### DATA EXTRACT
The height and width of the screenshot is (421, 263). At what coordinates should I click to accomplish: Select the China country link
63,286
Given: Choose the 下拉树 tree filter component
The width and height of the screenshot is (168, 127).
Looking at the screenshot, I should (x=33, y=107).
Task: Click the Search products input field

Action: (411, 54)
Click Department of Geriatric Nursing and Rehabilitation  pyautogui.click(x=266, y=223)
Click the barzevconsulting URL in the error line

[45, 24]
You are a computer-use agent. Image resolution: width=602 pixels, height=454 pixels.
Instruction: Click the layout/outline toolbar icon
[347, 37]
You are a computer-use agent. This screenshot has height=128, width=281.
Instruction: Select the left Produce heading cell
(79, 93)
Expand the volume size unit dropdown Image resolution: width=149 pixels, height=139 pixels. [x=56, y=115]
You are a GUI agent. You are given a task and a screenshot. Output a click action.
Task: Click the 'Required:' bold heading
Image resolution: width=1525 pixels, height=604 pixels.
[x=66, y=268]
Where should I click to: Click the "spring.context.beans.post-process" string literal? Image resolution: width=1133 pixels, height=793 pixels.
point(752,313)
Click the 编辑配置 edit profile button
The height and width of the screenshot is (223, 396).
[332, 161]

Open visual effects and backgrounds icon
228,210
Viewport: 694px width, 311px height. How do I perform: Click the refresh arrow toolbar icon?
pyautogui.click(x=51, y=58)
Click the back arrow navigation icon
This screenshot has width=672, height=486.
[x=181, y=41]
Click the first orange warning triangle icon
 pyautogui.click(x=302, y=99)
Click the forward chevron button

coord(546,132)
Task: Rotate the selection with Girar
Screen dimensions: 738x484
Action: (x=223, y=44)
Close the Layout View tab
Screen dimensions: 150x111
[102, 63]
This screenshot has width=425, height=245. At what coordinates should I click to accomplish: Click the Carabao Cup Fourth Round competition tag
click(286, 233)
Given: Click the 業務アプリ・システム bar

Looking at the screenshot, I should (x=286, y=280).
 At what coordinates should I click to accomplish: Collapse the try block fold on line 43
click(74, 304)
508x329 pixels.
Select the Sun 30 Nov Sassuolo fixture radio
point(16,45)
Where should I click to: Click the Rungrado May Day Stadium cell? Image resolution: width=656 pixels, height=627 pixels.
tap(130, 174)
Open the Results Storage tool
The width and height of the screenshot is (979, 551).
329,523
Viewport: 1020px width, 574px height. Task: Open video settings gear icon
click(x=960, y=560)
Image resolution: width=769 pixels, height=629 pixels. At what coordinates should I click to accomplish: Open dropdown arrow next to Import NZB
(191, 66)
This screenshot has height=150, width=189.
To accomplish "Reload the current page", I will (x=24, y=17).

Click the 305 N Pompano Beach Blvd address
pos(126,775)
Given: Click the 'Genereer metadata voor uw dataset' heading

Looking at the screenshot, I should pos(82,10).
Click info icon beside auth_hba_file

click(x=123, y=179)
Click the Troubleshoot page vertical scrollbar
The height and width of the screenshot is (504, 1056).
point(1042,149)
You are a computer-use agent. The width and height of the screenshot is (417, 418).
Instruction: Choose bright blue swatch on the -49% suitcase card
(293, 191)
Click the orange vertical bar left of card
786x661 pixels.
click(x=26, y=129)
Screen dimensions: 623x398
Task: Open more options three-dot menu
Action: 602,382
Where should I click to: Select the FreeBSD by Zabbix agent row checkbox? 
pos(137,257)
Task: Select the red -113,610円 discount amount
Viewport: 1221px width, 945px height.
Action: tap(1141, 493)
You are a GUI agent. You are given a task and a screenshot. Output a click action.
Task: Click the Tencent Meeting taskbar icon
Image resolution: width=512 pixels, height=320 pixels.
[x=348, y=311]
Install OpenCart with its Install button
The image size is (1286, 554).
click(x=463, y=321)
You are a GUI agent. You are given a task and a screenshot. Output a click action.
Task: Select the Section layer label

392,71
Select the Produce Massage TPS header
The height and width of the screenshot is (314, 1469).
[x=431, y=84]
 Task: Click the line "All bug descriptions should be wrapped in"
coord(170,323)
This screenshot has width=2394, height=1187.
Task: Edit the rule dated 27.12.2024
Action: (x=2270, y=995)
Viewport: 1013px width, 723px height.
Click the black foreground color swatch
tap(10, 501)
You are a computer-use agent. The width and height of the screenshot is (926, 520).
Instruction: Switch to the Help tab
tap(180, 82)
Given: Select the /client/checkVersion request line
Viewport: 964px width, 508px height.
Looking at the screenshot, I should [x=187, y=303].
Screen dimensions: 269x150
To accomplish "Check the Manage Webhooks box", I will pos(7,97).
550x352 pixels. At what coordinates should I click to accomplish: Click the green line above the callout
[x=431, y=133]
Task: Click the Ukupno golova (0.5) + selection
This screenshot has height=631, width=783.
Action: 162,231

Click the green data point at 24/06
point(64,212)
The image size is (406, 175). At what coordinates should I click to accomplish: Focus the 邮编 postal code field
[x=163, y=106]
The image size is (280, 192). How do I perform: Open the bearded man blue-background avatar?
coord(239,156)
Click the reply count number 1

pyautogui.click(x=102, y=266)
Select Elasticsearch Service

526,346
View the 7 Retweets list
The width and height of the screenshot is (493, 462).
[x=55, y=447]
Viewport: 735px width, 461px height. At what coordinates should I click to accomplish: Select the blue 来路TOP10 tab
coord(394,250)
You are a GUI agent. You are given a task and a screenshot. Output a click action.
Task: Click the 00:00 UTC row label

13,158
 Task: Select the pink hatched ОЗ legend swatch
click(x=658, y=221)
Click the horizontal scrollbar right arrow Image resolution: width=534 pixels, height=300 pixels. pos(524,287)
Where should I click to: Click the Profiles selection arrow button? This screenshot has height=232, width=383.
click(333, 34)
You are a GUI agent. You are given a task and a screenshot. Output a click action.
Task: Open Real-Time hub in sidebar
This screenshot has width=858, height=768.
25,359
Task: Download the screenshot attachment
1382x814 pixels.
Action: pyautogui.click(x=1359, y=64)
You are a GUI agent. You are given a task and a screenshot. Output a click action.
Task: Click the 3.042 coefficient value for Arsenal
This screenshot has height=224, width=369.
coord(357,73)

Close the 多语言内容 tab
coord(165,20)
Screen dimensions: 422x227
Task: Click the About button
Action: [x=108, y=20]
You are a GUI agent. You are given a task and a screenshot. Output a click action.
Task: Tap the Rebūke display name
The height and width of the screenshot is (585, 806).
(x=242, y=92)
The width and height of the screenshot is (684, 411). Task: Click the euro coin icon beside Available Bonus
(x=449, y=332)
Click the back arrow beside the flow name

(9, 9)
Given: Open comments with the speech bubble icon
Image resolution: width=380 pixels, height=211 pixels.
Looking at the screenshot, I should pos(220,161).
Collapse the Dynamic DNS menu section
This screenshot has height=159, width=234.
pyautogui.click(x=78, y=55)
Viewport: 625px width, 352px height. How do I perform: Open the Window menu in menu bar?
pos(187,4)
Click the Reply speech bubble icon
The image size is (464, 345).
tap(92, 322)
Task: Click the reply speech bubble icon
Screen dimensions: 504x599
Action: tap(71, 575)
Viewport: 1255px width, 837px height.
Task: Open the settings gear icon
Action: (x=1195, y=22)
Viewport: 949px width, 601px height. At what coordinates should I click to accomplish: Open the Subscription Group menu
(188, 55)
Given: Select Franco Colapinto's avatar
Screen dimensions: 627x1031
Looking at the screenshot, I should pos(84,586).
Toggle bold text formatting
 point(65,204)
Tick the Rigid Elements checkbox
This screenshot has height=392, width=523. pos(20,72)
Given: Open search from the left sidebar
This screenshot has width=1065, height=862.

### TASK DESCRIPTION
Every line holding the word "with" should be copied out of the records above.

### OUTPUT FOR THIS TASK
Task: Rotate the selection with Girar
Install OpenCart with its Install button
Given: Open comments with the speech bubble icon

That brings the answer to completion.